Recently, he wrote a great post that basically speaks to the CONSTANT reinvention by companies grappling with how to hold on the ever changing landscape of the Social Media space. Specifically, he was talking about pure play social media organizations getting into the media planning and buying space.
I’ve long said we need a social media sheriff. We need someone with the Klout (pun intended) to really call a spade a spade and not be fearful of bruising some egos. As Philip Seymour Hoffman said in Say Anything:
My advice to you. I know you think those guys are your friends. You want to be a true friend to them? Be honest and unmerciful.
Frankly, we need more of that in this space. We need an Angie’s List and a “please, run the other way, and never work this company/person” list. Of course, love creating the former and sprint away from the latter. Jeremiah and most analysts will focus on the Angie’s List. You’ll rarely, if ever, see an analysis where an analyst advises avoiding a company.
In the last 15 years in this business I’ve seen a lot while traversing the client and agency side of the business. I’ve sold and been sold. I’ve built social media offerings out of scratch for 2 agencies and listened nearly 1,000 different pitches from companies talking about their approach or solve for social. That’s not an exaggerated figure. I take all calls all the time. This space changes all the time and I never want to miss a potential opportunity.
In response to Jeremiah’s post, I left a comment on his site, but I think it needs a larger platform. It’s actually something that’s been on my mind for a few years now and in a stream of consciousness while waiting for a plane it all finally manifested into words.
With that said, here’s what I think about the state of social media.

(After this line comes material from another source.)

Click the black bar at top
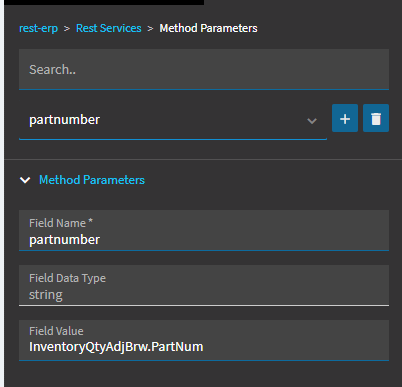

We have a big problem. Not a small problem. It was a small problem 4 years ago. Not a medium size problem. It was a medium size problem 2 years. Today, we have a titanic sized problem in the industry that stems from a general lack of accountability. In Groupon’s recent 10K filing they stated something very profound:
We expect competition in e-commerce to continue to increase because THERE ARE NO SIGNIFICANT BARRIERS TO ENTRY.
It’s those lack of barriers that has allowed so many startups to enter the social media playing field. This isn’t just in the social software arena, where there seems to be a new Buddy Media or Hootsuite copycat. No, we’re also seeing large companies create social media spin off companies, departments or “revenue centers.” We’re seeing social media boutiques pop up all the time. As a litany of companies enter the space, it becomes ever more challenging to understand which of these offerings are legitimate, credible and which are selling vaporware.

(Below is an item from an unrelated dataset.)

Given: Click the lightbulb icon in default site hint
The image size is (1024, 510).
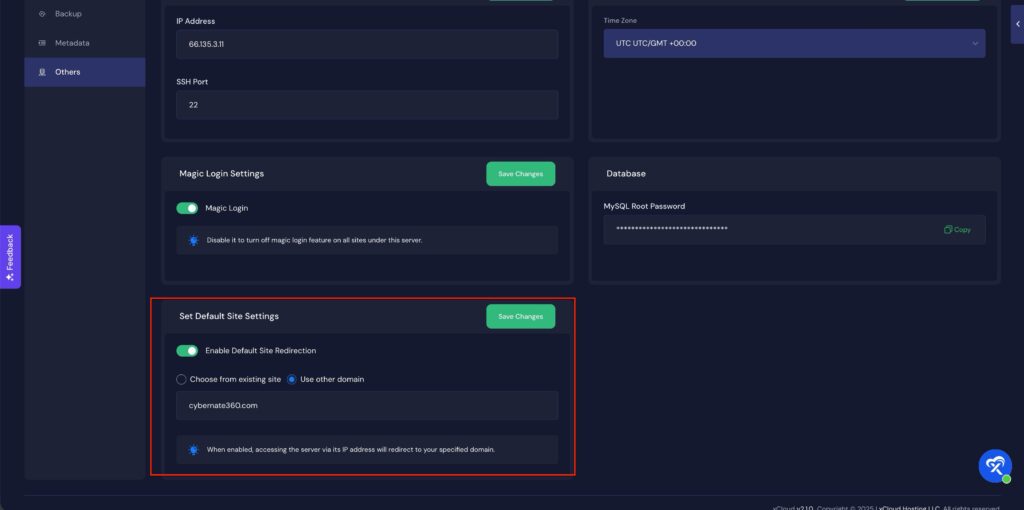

So, yeah, we have a problem.
But, make no mistake, we created this problem. As agencies we rushed to create social media/business offerings. As an industry we allowed consultants with no experience, but several books to call themselves experts and earn the ear of clients. As social media boutiques we offered buzz word after buzz word but nary a person who’d actually been in the trenches. As clients we turned to all of these companies and said fix it; we washed our hands of the problem by outsourcing it. But who did we outsource it to?
The reason there’s a lack of case studies has everything to do with the fact we still live in a world with risk averse clients, an impatient C-suite, shareholders demanding instant return and of course companies (social media agencies, holding companies, etc.) offering quick solutions. We allow Facebook to keep changing the system and offering almost zero data transparency. We bellied up to the table and kept spending without any concept of what we were buying.

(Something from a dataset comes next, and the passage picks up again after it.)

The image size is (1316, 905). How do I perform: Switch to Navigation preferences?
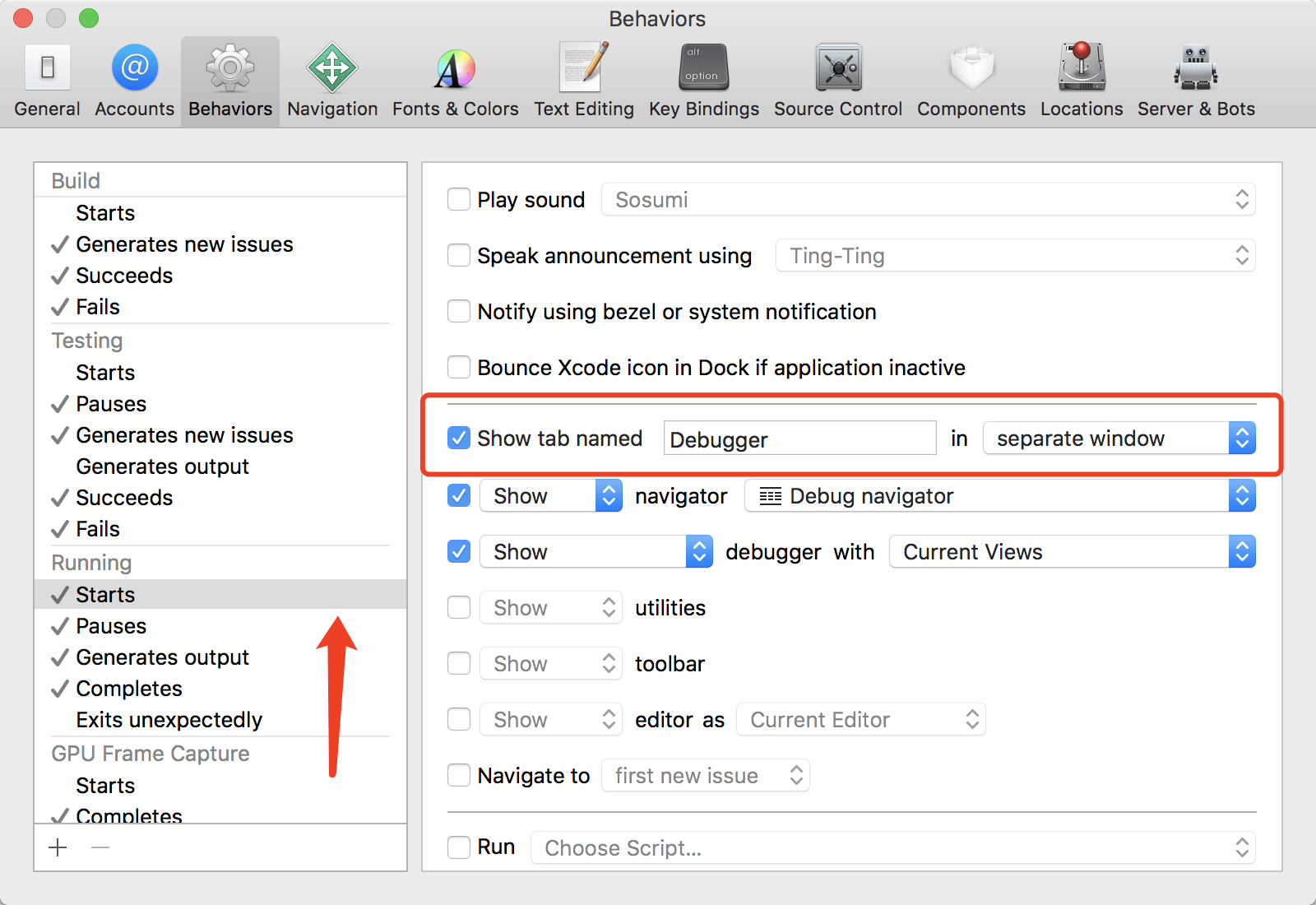point(332,81)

Oh, we most definitely created this problem. And, what do we do in this post and the comments? We offer, at best, half-measured responses that skirt around the issue. We have allowed social media to become SEO industry; a collection of pseudo experts all promising a solution without the talent to do deliver.
Frankly, it’s depressing. I hope for better. But, until we actually are willing to be honest and take a stand against the bullshit being passed off as social media experts, companies and strategy; you aren’t allowed to complain. No, you can’t complain when you lose a piece of business to the smoke and mirrors boutique that has a book, fancy slides and manufactured metrics. We need better accountability. We need the analysts to do their job, step up and call bullshit, bullshit.
But, I get it. Right now, there is zero incentive to be brutally honest. The analysts would lose their connections. The agencies who took a stand would lose short term revenue. The clients would have to admit ignorance. And, well, all of us, with “personal brands” would of course lose all the social media juice that comes from the situation we created. We deserve better. This industry deserves better. Look yourself in the mirror and ask yourself, if you’re ready to stop perpetuating this situation. I bet you, the answer is no. That’s ok, just like SEO rose above a sewer like environment, so will social. When it does, history will remember your part and reward you accordingly.